22. WAYANG UKUR Wayang Ukur adalah ciptaan Sukasman dari Yogyakartra. Ini adalah jenis baru dari Wayang Kulit Purwa yang dibuat sesuai dengan ukuran tertentu dengan perubahan ornamen dan tatahan baru dan lukisan wayang. Bentuk permainannya juga berbeda, menggunakan lebih dari satu dalang dan didukung oleh beberapa penari. Pengaturan layar ditingkatkan dengan menggunakan efek yang pencahayaan yang dikendalikan. Skenario kental menggunakan bahasa Indonesia, yang diambil dari epos Ramayana dan Mahabbarata.

23. WAYANG KOMIK Menurut Marcel Bonneff, seorang penulis komik Prancis, Wayang Komik merupakan jenis komik asli Indonesia, karena masyarakat Indonesia dalam waktu yang sangat lama telah membuat gambar wayang dalam bentuk Wayang Beber di dalam bentuk ilustrasi di naskah kuno atau gambar di rontal (naskah daun kelapa). Komik wayang modern pertama kali dibuat oleh Ardisoma dalam serial Wayang Purwa sebanyak 22 volume yang masing-masing terdiri dari 42 halaman (18,5 x 26,5 cm). Serial terkait epos Ramayana dan Mahabbarata. Pada tahun 1955-1960, RA Kosasih membuat komik Ramayana dan Mahabbarata berdasarkan cerita dari India. Sebelum ini, ada seorang seniman dari Semarang Indrii S, yang membuat serangkaian komik humor Panakawan: Petruk, Gareng, dan Bagong.

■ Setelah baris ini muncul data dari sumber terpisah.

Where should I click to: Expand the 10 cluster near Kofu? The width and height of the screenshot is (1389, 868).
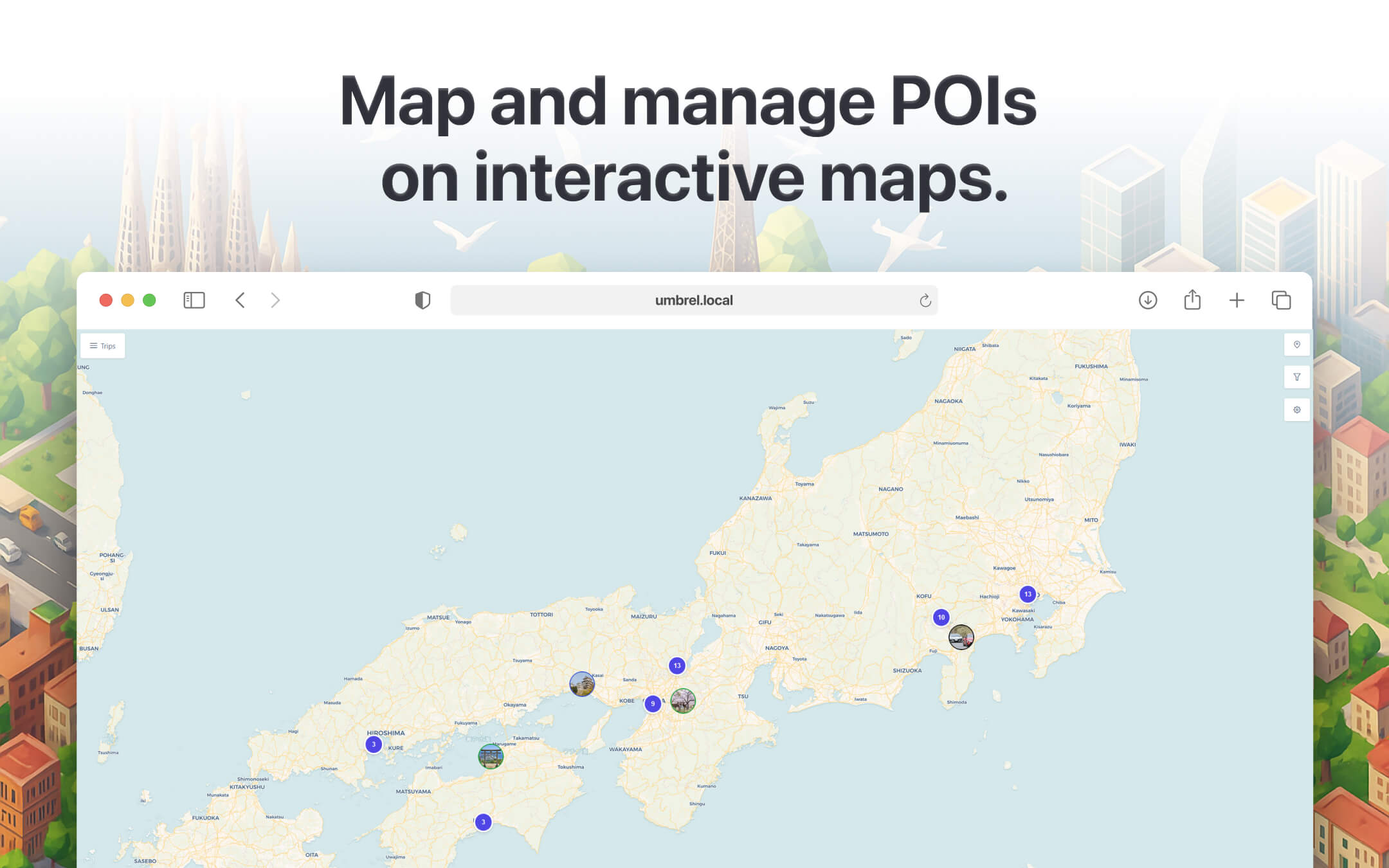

24. ANIMASI DAN FILM WAYANG Tema wayang telah dieksplorasi beberapa kali oleh sutradara film Indonesia D. Djajakusuma. Dua dari film-filmnya yaitu Lahirnya Gatutkaca (1960); dan Bimo Kroda (1967). Sejauh ini, belum ada yang membuat skenario wayang lengkap menjadi film animasi. Banyak film animasi telah menyajikan karakter wayang; misalnya, Sepasang Tanduk (oleh Gotot Prakosa, 1976); Burisrawa (oleh Nurliswandi Piliang, 1983). Sebuah film animasi oleh Bambang Gunawan disebut episode Anoman yang dilaporkan telah memenangkan hadiah pertama dalam Festival Film Animasi Indonesia 2004. Akhirnya, Wody Yogyakarta bersama dengan Ureg-ureg Studio bercita-cita untuk membuat serangkaian film animasi wayang berdasarkan komik RA Kosasih.